/ 27 June 1997

Those little grey men in their flying

machines

Barbara Ludman

THE COMPLETE BOOK OF UFOs by Jenny Randles and Peter Hough (Piatkus, R61)

THE RETURN OF THE GODS by Erich von Dniken (Element, R134,95)

NEXT week marks the 50th anniversary of the Roswell incident, one of the landmark events that catapulted to fame the concept of little silver creatures travelling to earth in saucer-shaped spacecraft.

On July 3 1947, a rancher near Roswell, New Mexico, found bizarre debris littering his grazing fields and sent a friend off with a sample to a nearby army air field. The rancher was placed under house arrest, the area was cordoned off, and the military put it about that the debris – pieces of light, tough metal, balsa wood that wouldn’t burn, pink-stained parchment with hieroglyphic symbols – came from a weather balloon. It was three years before the rumours began: aliens killed in the crash, autopsies performed in secret. Hundreds of stories and a film or two later, the rumours continue.

The real question is not whether any of this ever happened. What matters is why the American military found it necessary to cover it up.

It could have been an automatic reaction. Government officials around the world tend to act like characters in Spy vs Spy comics when given the chance. And they’ve had plenty of chances over the past half- century, with the skies apparently full of green fireballs, silvery discs playing tag with passenger airliner and spacecraft moving “like a saucer would if you skipped it across water”, in the words of an American pilot who reported a sighting days before Roswell.

We should be grateful for the overreaction of governments, because it has given the paranoids among us more more publicity than transparency would have done. And in a world gone mad and bad, this phenomenon, at least, has entertainment value. Whether we’re talking about books written by alleged abductees, series like the marvellous X-Files, spectacular films, from 2001 to Independence Day, or simple speculation, it does take one’s mind off one’s problems.

In The Complete Book of UFOs, Jenny Randles – a longtime UFO researcher – and Peter Hough have updated their 1994 book to coincide with the Roswell anniversary. It is an exhaustive history of unidentified flying objects, from an 1880 sighting in New Mexico to the post-Sputnik spate of abductions.

The manifestations appear to accord with our expectations – from airships with propellers at the turn of the century to spacemen who looked like RAF pilots seen through a haze after the war. But these days, according to the Randles/Hough book, there are only two kinds of aliens: Nordics and Greys.

A Nordic is a tall, slender, blue-eyed alien, dressed in silver, anxious to help humankind avoid self-destruction. We saw Nordics in Close Encounters of the Third Kind. A Grey, on the other hand, is a short, grey-skinned, horrible little creature with a big head and huge black eyes. Greys are the kidnappers, who beam innocent humans up to their hovering spaceships for vivisection. Once, all aliens were Nordics. Now, most are Greys.

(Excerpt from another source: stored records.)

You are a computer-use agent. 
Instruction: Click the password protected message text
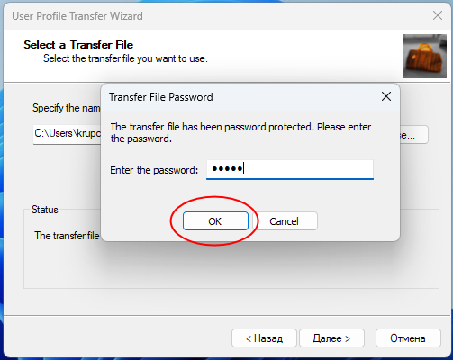pos(240,132)
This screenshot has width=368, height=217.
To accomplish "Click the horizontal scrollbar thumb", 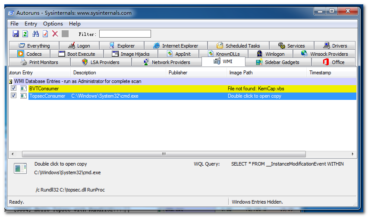I will [164, 154].
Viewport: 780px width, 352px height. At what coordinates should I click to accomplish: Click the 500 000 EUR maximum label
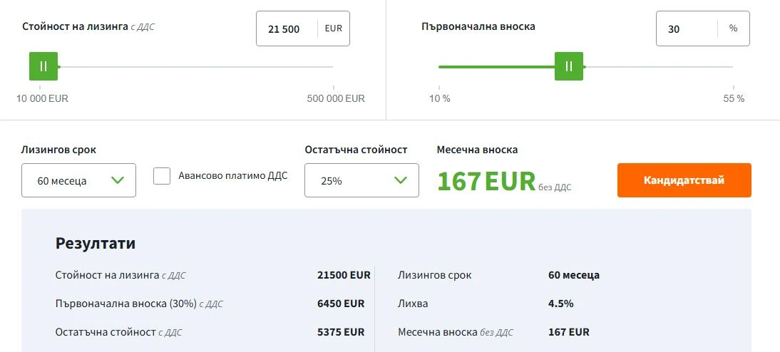(x=336, y=98)
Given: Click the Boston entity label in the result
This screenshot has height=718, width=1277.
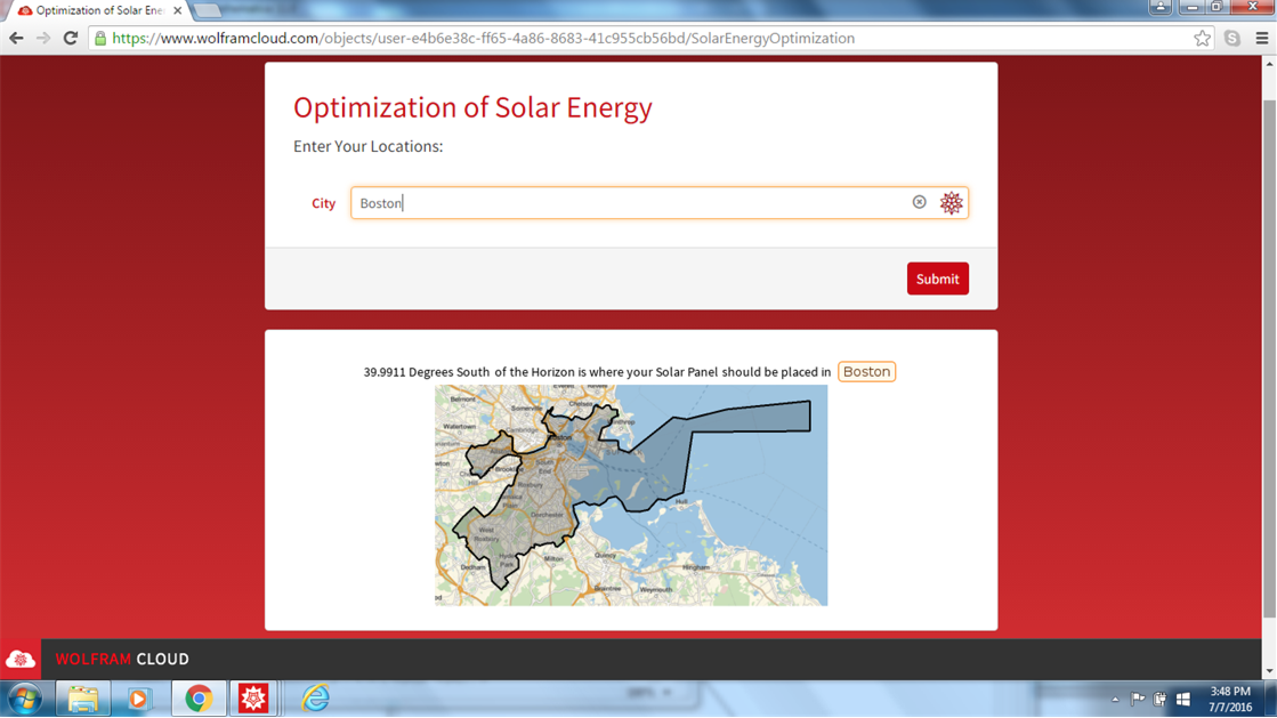Looking at the screenshot, I should pyautogui.click(x=866, y=372).
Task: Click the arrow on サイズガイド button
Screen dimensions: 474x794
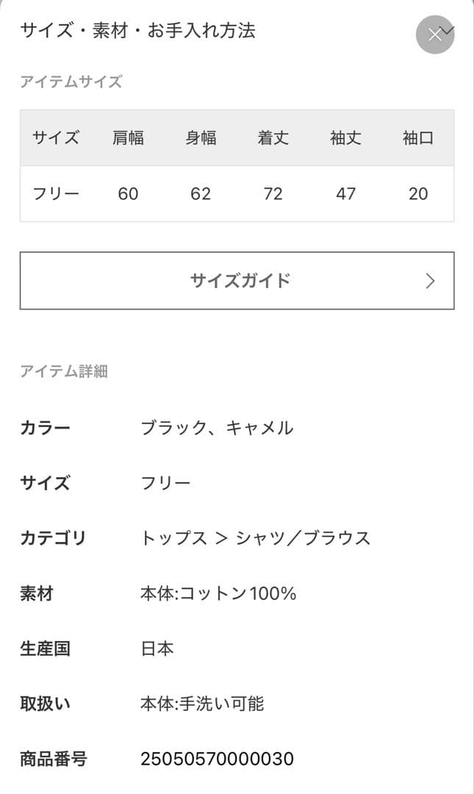Action: click(431, 281)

Or maybe not. Maybe these aliens are actually “transient paranormal phenomena able to replicate solid objects and entities” or “a distorted reflection of man’s psyche” – a physical manifestation of the collective unconscious. Although Carl Jung called UFOs “a modern myth”, he also noted their presence had been picked up on radar screens. “Either psychic projections throw back a radar echo,” he wrote, “or else the appearance of real objects affords an opportunity for mythological projections.”

In a world where matter and antimatter meet, where quarks spin and all principles are uncertain, perhaps the Nordics, the Greys and their spaceships exist in another dimension. Randles has written a book suggesting they’re time travellers – which means these awful creatures are us.

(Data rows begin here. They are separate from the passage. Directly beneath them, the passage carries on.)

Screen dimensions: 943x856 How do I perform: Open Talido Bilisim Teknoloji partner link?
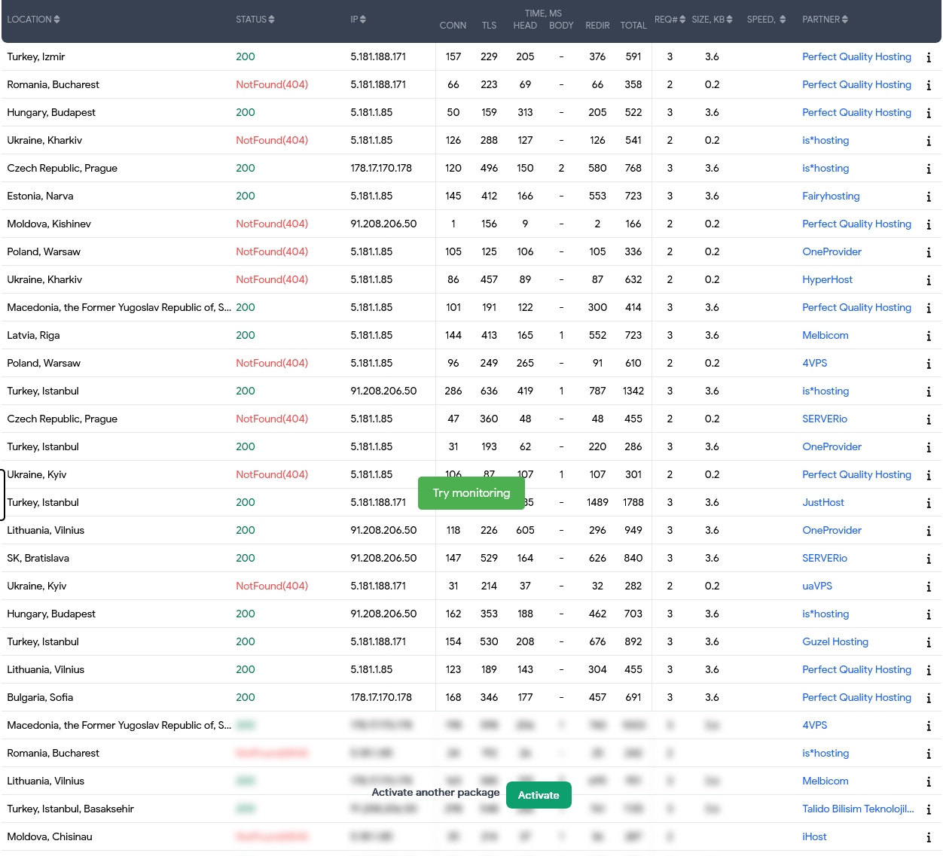(858, 809)
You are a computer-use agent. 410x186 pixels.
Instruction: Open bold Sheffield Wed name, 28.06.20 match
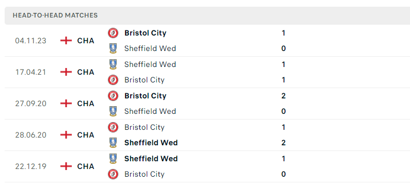[x=151, y=143]
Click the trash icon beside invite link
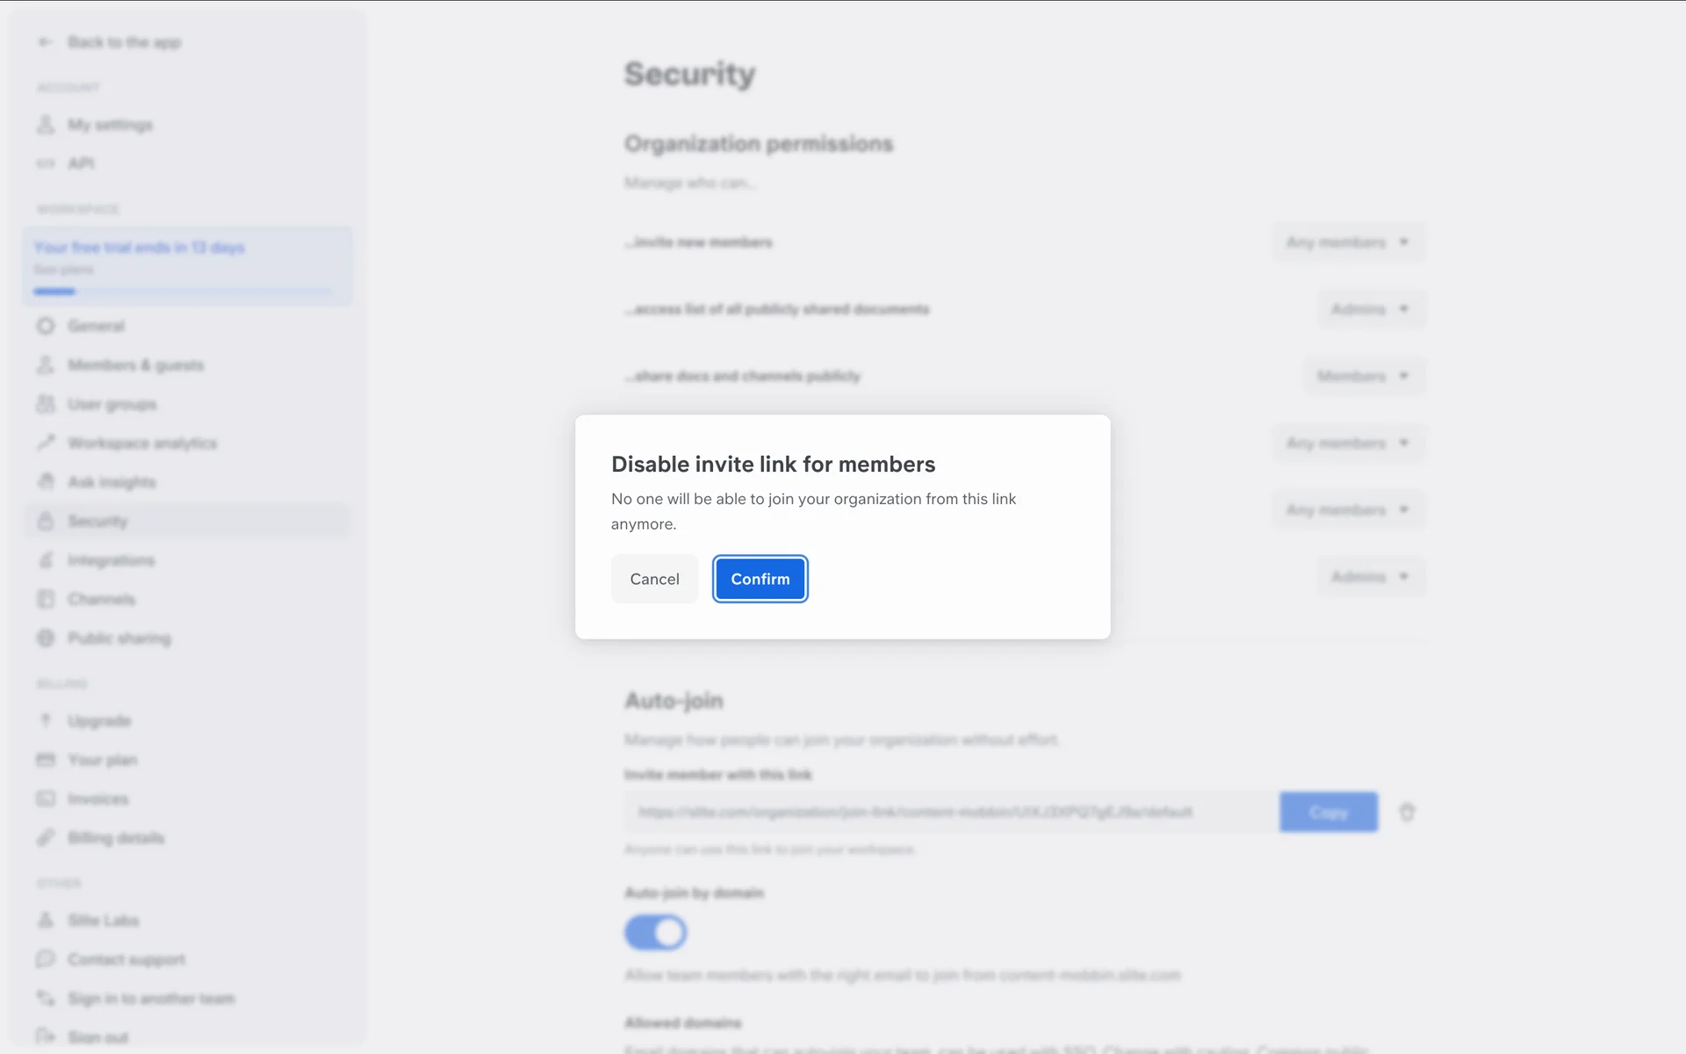Image resolution: width=1686 pixels, height=1054 pixels. (x=1407, y=812)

In the world of UFO littrateurs, Erich von Dniken is the liveliest, and he’s back again, honouring the anniversary with The Return of the Gods. This one is almost worth its hefty price for the parody which begins it: survivors of a meteor strike worshipping a Berlitz translation machine, merrily mistranslating all the crucial bits as they write their own version of the Great Devastation.

Von Dniken has spent a lifetime trying to convince readers that aliens have visited earth many times, helping humans to progress: that the immaculate conception involved space travellers, that objects sculpted on Sumerian scroll-seals are spaceships. This book is more of the same, including a wider view of abductions, with women round the world made pregnant by aliens.

But he makes an interesting point, if true: that polls show that half the people in the United States, two-thirds of the Brazilian population, 45% of French youth and a third of Germans between the ages of 16 and 20 believe UFOs are real.